Do what??!!! Every breakline SHOULD have a corresponding tin line on top of it. Evidently you have the "simplify the surface" turned on. ALL man-made features should have a 3d poly breakline created along with the 2d poly in your F2F set up. A correct tin is based on the breaklines and the coordinate file. Leave either one out and you get squirrley contours.
No, it works on plain jane topos......if you know what you are doing. 😛
Here's the VERY bottom line, anyone that says you do not need breaklines or that it is faster to flip tin edges simply does not know how to contour, nor do they know what they are talking about. Just another case of people doing what they have figured out - right, wrong or indifferent. These are the same people that see no advantage in spending a few dollars on a training program.
All you have to do is mess up one surface that is used for a cut/fill comp and the resulting court costs will far exceed what a little training would have cost.
Amen!
:good:
I agree but the drafter was 1/2 owner. Trying to suggest that caused grief. [sarcasm]He was 1/2 owner and knew more about contours than me[/sarcasm]. I finally gave up trying. I'm very glad to be moving on to a company that understands your point.
Good!
I was thinking this was the job you just annouced you took a few days ago....
There is an old fart who sits next to me in the office; all this guy does is whine and complain and ramble on about breaklines and bad coding....

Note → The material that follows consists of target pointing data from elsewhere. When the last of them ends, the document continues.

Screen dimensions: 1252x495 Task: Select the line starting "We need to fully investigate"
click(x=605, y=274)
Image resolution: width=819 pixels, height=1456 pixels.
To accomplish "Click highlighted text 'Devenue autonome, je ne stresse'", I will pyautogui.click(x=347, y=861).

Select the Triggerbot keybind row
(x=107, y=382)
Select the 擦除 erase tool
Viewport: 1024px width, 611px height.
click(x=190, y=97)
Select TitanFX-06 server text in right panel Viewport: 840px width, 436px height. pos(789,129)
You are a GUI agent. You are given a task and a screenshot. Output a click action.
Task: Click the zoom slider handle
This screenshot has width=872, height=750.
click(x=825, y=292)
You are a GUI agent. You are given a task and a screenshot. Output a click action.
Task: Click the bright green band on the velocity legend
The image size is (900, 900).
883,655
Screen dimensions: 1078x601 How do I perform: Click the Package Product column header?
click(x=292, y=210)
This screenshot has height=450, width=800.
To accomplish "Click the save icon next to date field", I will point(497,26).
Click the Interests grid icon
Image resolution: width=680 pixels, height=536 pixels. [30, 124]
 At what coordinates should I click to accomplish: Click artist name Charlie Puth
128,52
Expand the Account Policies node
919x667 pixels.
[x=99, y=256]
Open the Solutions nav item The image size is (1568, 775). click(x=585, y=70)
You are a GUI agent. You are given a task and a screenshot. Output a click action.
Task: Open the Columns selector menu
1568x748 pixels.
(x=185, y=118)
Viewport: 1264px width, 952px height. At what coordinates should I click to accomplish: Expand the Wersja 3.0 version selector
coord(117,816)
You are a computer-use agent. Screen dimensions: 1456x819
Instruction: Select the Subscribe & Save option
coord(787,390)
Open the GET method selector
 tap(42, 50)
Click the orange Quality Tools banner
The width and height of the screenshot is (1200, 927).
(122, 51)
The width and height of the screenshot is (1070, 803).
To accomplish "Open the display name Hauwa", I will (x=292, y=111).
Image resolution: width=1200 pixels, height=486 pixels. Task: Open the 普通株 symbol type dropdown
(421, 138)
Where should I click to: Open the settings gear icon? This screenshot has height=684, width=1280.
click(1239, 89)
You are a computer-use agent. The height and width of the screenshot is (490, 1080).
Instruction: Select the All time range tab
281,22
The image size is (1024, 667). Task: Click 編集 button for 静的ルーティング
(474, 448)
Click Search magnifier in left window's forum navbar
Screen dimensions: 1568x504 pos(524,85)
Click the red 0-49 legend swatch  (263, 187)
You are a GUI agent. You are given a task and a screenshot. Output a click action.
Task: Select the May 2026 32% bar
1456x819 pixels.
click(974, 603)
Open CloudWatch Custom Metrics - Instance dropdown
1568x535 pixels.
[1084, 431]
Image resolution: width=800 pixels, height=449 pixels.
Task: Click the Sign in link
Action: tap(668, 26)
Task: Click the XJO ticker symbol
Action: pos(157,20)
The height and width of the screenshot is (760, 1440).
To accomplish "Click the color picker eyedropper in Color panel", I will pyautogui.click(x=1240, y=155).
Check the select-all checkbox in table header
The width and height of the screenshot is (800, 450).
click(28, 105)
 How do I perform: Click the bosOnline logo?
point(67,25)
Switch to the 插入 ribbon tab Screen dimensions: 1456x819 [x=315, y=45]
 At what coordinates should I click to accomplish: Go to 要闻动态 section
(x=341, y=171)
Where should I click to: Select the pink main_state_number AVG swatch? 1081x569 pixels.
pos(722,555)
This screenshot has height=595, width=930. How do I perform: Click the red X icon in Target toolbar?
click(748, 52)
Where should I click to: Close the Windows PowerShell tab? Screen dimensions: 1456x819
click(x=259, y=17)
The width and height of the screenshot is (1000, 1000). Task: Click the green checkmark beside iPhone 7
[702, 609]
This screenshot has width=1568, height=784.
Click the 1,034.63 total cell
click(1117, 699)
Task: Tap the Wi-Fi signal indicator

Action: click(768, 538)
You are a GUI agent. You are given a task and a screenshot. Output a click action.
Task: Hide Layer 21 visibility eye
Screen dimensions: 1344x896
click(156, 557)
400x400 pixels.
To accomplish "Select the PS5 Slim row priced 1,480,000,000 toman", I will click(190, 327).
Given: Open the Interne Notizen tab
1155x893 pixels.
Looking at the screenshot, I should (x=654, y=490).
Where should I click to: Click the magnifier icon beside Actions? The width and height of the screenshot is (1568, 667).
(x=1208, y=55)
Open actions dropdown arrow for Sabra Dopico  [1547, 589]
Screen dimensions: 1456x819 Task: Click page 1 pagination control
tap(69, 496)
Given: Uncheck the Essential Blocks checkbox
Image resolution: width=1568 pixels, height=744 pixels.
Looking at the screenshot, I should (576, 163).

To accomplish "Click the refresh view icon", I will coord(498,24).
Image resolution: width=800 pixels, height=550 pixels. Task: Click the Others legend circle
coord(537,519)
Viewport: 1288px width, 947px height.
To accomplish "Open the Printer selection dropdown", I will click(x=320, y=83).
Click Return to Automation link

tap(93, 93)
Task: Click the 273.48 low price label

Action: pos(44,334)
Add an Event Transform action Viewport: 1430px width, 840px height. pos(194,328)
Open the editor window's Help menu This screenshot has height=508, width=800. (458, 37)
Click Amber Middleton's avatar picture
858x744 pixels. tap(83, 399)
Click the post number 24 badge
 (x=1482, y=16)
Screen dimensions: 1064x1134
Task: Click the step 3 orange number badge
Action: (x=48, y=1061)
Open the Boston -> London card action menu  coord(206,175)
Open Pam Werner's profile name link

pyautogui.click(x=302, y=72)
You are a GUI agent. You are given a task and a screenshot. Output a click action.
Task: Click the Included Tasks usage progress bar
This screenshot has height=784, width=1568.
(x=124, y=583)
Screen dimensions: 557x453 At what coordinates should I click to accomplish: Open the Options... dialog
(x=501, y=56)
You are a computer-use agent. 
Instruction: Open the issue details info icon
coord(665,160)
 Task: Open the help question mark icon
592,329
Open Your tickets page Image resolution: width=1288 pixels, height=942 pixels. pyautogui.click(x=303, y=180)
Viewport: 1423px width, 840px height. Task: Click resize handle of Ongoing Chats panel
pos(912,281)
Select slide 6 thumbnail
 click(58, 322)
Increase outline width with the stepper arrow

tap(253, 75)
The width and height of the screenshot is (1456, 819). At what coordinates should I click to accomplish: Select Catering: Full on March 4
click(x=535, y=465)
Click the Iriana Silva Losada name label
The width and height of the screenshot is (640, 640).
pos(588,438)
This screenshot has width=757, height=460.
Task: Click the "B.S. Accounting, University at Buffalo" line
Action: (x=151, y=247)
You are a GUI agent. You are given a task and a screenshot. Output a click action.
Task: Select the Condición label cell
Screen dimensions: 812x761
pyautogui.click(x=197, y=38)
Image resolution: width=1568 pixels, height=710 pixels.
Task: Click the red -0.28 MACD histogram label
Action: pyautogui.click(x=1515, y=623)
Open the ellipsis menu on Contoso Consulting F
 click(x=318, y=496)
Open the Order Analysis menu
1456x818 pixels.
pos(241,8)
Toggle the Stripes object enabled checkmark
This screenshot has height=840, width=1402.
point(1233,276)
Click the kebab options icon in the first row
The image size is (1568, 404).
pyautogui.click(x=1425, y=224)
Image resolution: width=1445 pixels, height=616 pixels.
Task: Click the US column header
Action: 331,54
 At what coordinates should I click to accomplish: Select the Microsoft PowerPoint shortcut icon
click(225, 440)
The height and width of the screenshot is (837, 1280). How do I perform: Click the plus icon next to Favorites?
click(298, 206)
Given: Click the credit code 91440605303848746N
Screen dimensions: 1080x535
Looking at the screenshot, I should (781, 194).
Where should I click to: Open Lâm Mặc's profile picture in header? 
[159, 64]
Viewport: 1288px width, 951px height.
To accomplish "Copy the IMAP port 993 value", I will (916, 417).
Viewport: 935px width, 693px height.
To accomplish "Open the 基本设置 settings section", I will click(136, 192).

Somebody should buy him a drink. Wait no they shouldn't...
The purpose of breaklines is to be a huge shortcut inthe need to flip triangles by not allowing those triangles to cross a feature affecting contours in the first place.
If those knuckleheads take the time to analyze the results of their flipping triangles (assuming they flipped them correctly), they would find that the breaklines that they would have made in the field follow a series of edges of their resultant pattern of triangles, and they could have saved several hours of effort.
I suspect that this aversion to using breaklines goes back to the early versions of data collection that did field linework. Some of them often came up with some really odd point connections due to the complex coding required, or sometimes just due to some glitch in the software.
Someone needs to show that guy that the software has come a long way in 20 years.
I used to work for a guy that wrote every topo shot in the field book, and never noted break lines. Then we would plot all the shots with a protractor and scale, and interpolate. I kept telling him I could produce contours in minutes with CAD. I don't think he believed me. His topos were still half the price of the other surveyors. It was a painful time in my life.
I got'cher whinning rat cheer Sasquatch!!
College Gradgiate and cannot unnerstand a very simple code system!! Buy him books and buy him books and what does he do? Chucks it all and heads out to be a "Gentleman Farmer"!! His "Sugar Daddy" is his granddaddy and in a very weak moment and amidst failing vision, the old gentleman hands over 200 acres of Mississippi bottom land. I think he thought he was giving it to that cute blonde pole dancer down the road, but now the deed is done!! :excruciating:
Must have been an older guy who has never been comfortable with computers. The first few topos I drafted were done just that way, although the notes would have had an indication of what connects to what to facilitate proper drafting.
That practice didn't come about as a result of linework in a DC, but linework in a DC came about as the electronic evolution of translating good notekeeping automatically to basic drafting work. It's been one of the best advances in mapping productivity to happen during my career.
Hey hey hey....
I have to admit that I do love surveying and I know that I will miss it.
But, theres always a chance that I go broke. If/when I do, I expect to be hired back as a rodman. No questions asked.....
I'll let you be my "office beatch". 😛
Exactly!
When I used to train guys to collect topo data, I used to tell them that shot were to be taken at the cornrs of the triangles and along the breaklines. The only way to really understand that is to process your own data.